Copy each line below that has "Given".

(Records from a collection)
◆ ◆ ◆ ◆ ◆ ◆ ◆
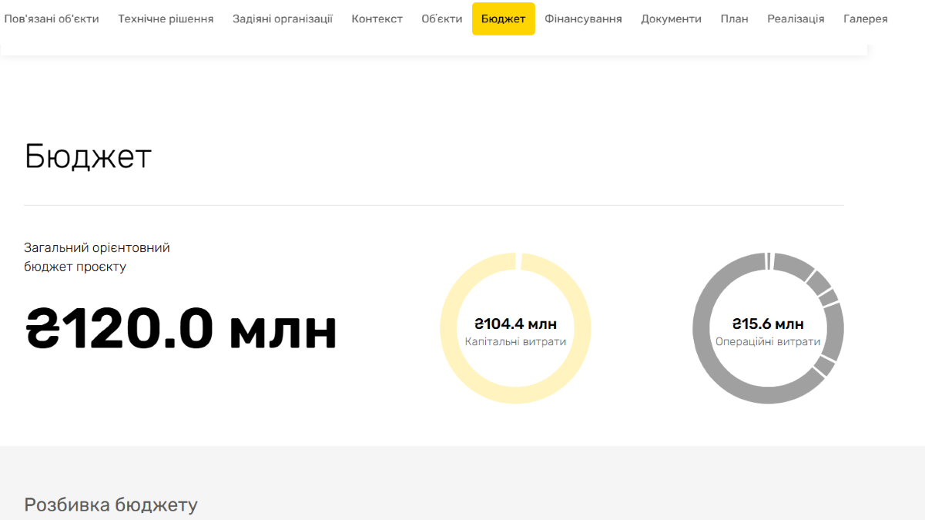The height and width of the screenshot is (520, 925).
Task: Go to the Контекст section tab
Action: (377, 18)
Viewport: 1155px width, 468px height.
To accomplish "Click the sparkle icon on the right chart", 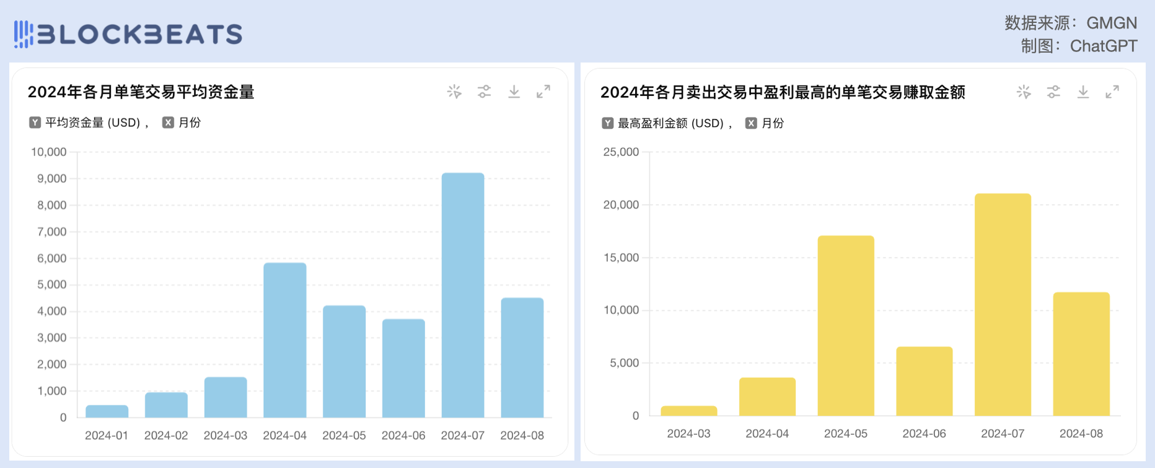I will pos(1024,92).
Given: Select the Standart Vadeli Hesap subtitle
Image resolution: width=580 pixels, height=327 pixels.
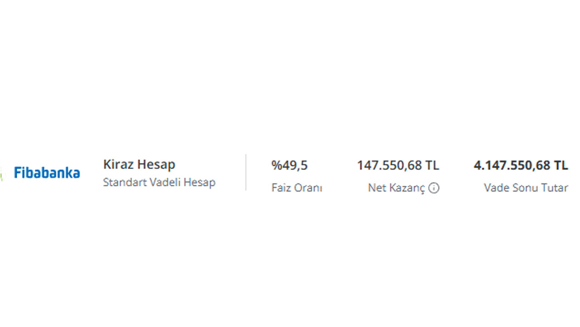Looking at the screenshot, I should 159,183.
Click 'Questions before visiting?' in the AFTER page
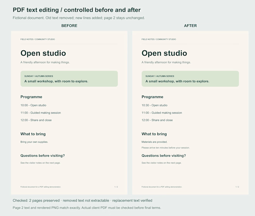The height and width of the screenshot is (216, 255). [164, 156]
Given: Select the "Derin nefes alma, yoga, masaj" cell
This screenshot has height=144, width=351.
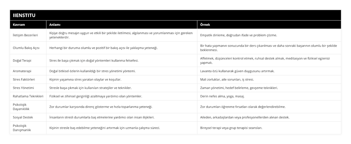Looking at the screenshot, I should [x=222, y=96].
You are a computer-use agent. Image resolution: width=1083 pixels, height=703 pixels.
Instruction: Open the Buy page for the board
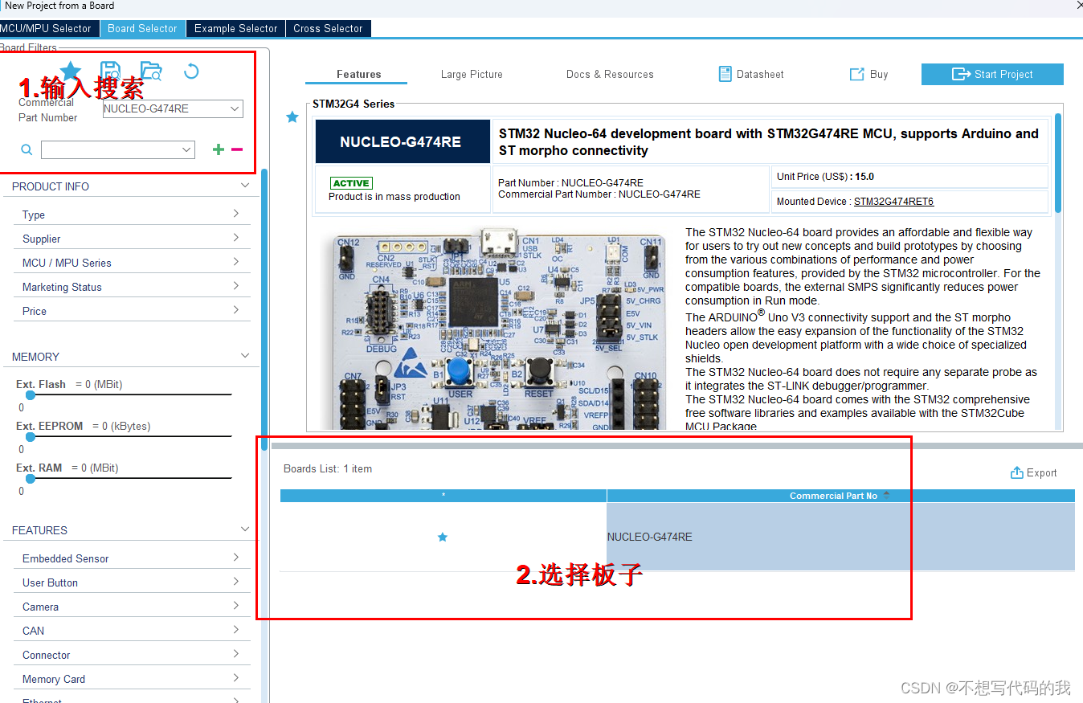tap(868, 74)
◆ ◆ ◆ ◆ ◆ ◆ ◆
Finished exercise >>
Given: Select the Standart Vadeli Hesap subtitle
Given: Select the "Derin nefes alma, yoga, masaj" cell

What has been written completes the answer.